* DOCUMENT *

* begin *

Your editorial [June 12] on Cuban dissident Oswaldo Payá’s tragic death in a car crash in 2012 said the case is still “not closed.” The OAS report the editorial cites is riddled with problems – true – but efforts to politicize the case, to bash the Cuban government, have already gone on for 11 years.

The Spanish driver of the vehicle admitted on several occasions that he was speeding into a road construction zone, slammed on the brakes on a gravel surface, and T-boned the car into a tree. His Spanish driver’s license had been suspended because of repeated driving violations back in Spain. In his court testimony in Cuba three months after the crash – in a trial that the Spanish government characterized as “correct, clean and impeccable” – he rejected theories floated by Payá’s family that Cuban state security forced his car off the road. In a press statement, he asked the “international community” to stop using his case “for political purposes.” Upon his return to Spain to serve his prison term, the Spanish government and courts yet again validated the Cuban court’s finding.

The OAS report chastised the Cuban government for not participating in its hearings – a silly point because Havana’s OAS membership was suspended 60 years ago. It did not use information from the investigation that Cuba publicly released in 2012, nor foreign press reports on the trial. It ignored that all of the physical evidence supports the driver’s admission of responsibility; the damage to the vehicle itself shows the crash occurred at a very high speed – much higher than bumping by another car could have caused and much higher than construction-zone signage permitted.

The National Endowment for Democracy (NED), which funds political activities like those of Payá and his colleagues, has championed the Payá family’s claim that the Cuban government “killed” Payá. But neither NED nor the family has ever provided evidence to counter the driver and eye-witnesses’ statements. The NED is not in a position to judge how the crash occurred but perhaps should apologize to Payá’s family for its role in the operations he was conducting and let the case close.

NOTE: Photos of the car are in the public domain.  I’m happy to provide.

* end *

* WHAT YOU HAVE TO DO *
Reproduce the letter on Oswaldo Payá's death from "Your editorial [June" up to and including "for 11 years.", substituting "column" for each occurrence of "editorial".

* DATA SEGMENT *

* begin *

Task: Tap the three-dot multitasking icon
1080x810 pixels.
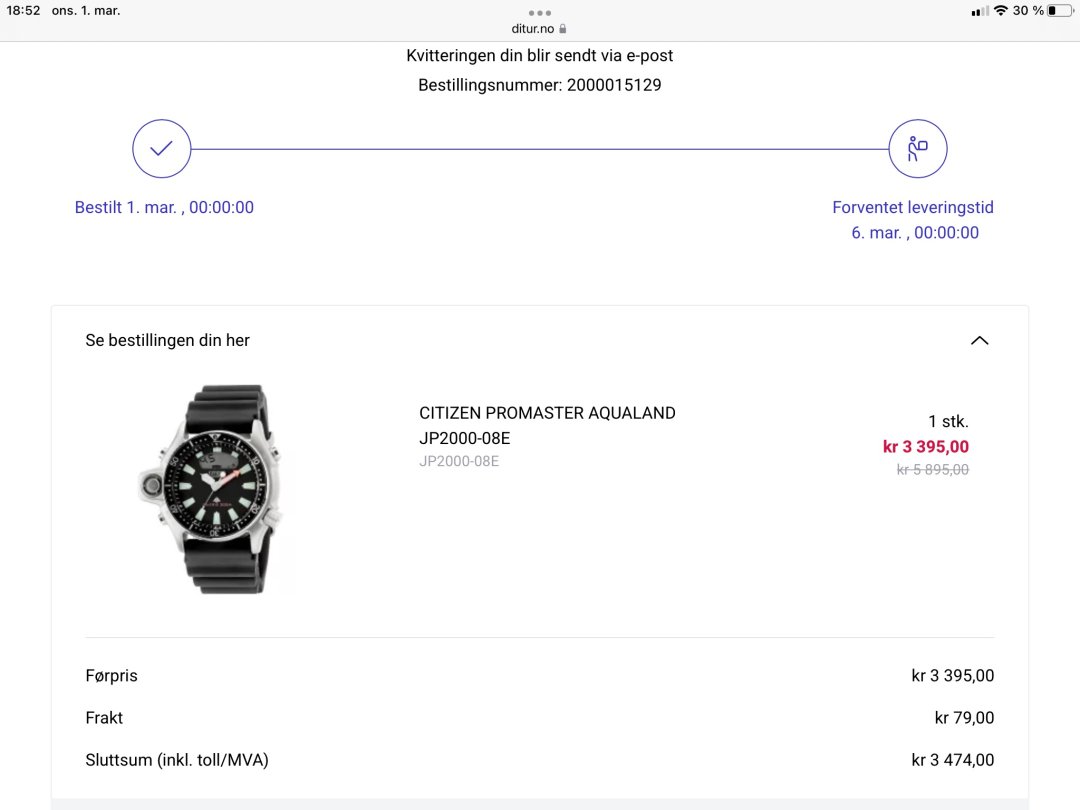Action: (540, 13)
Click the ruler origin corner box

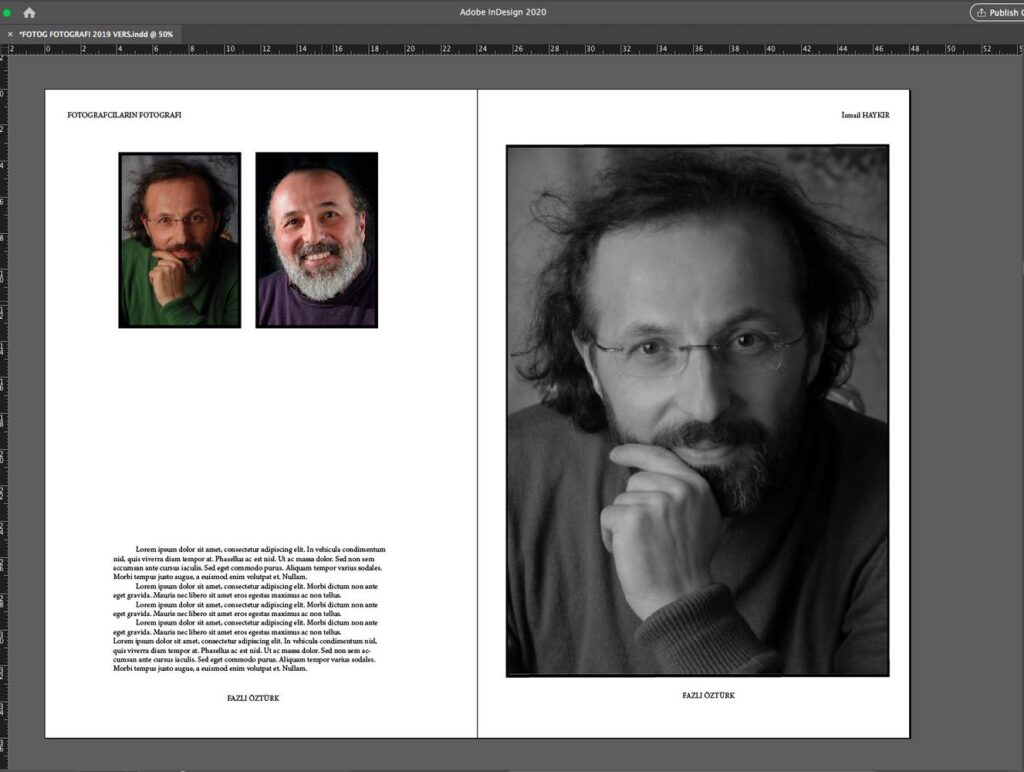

* end *

* SOLUTION FOR THIS EXERCISE *
Your column [June 12] on Cuban dissident Oswaldo Payá’s tragic death in a car crash in 2012 said the case is still “not closed.” The OAS report the column cites is riddled with problems – true – but efforts to politicize the case, to bash the Cuban government, have already gone on for 11 years.